Wednesday, March 29, 2017

The FCC's Gated Community

How would you like to live in a gated community?

I've heard they tend to be safer. In a regular neighborhood, anybody is allowed to walk the public streets. They might look at you. They might see your front yard. They might be slovenly, or sing loudly and drunkenly. Of course, you are perfectly able and allowed to lock your door. If they go onto your lawn, they are trespassing and you can call the police. If they break into your house, it is a crime and they can be prosecuted. But there's nothing to stop them from walking the street.

In a gated community, they can't get in. The gate guard has a list of requirements that anybody has to meet before entering. You have to buzz your way in and have him unlock the gate for you. Why doesn't everyone live in a gated community? It's so much safer, isn't it?

Thing is, as people who have left gated communities can tell you, giving someone the authority to prevent people on the street from entering also means giving someone the authority to determine who you can have access to from within the community. If they decide that your own mother looks too much like a redneck, you can only meet with her by leaving the safety of the gate behind. Furthermore, you alone cannot decide who will meet this criteria, when and how often the criteria will change, and how much you will have to pay for it. Hopefully, you have a system in which you at least have to have a majority of the community agree.
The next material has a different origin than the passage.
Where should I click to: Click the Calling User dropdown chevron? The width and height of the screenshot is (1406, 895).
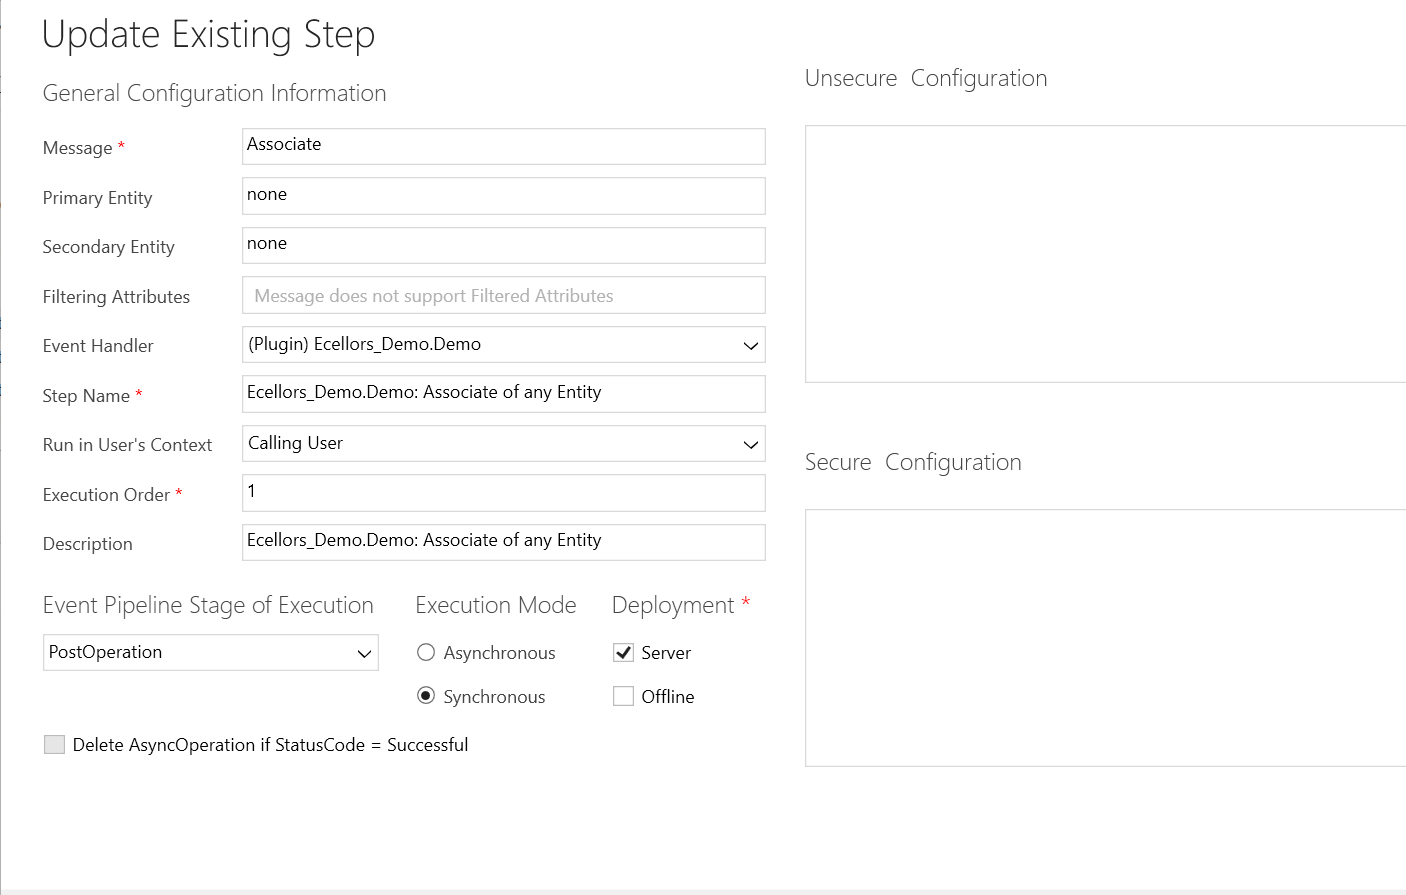(x=751, y=445)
Now suppose you were living quietly in your neighborhood when, one morning, the most prominent neighbor decides that it will be a gated community. By lunchtime, the gates are up, and at suppertime, someone goes door to door handing you a pamphlet letting you know who will now be allowed onto your street for your safety. From now on, your neighbor can decide, at any time, who can enter and who cannot. Of course, this means that your neighbor can decide that his stinky party friends can enter and roister until dawn, but yours cannot. There is no guarantee that there will be no parties, or that nobody who enters will break into your house. You can only hope that your prominent neighbor is good-natured and good-willed... as well as all of his descendants, for as long as your family lives there.

When the FCC declared the Internet to be under its command, it basically did just that. The FCC is the government body that decides which radio stations are allowed to broadcast based on whether their content serves "the public interest". The FCC is the government body that decides which television shows are allowed to run during "family hour", and the reason why Die Hard is now linked with the phrase "melon farmer". The FCC created and enforced the Ma Bell monopoly, in which one corporation was allowed to provide all telephone services in the country. That only changed in the mid-90's and, even then, only under the FCC's careful control.

The Republican ruling that is making people scream that you now have no internet privacy left at all merely returns the role of internet safety to the FTC. It does the equivalent of taking down the gated community which was established by your neighbor acting alone. Yes, you may have slovenly people allowed to walk the street again. Yes, your front garden still may be seen from the road. Yes, you can still put up your own fences and lock your own doors. None of that has changed.

But now, your neighbor can't decide that your mother can't enter his gated community.

If you really want to live in a gated community, the answer is to go find one, not to get the government to force everybody to live in one.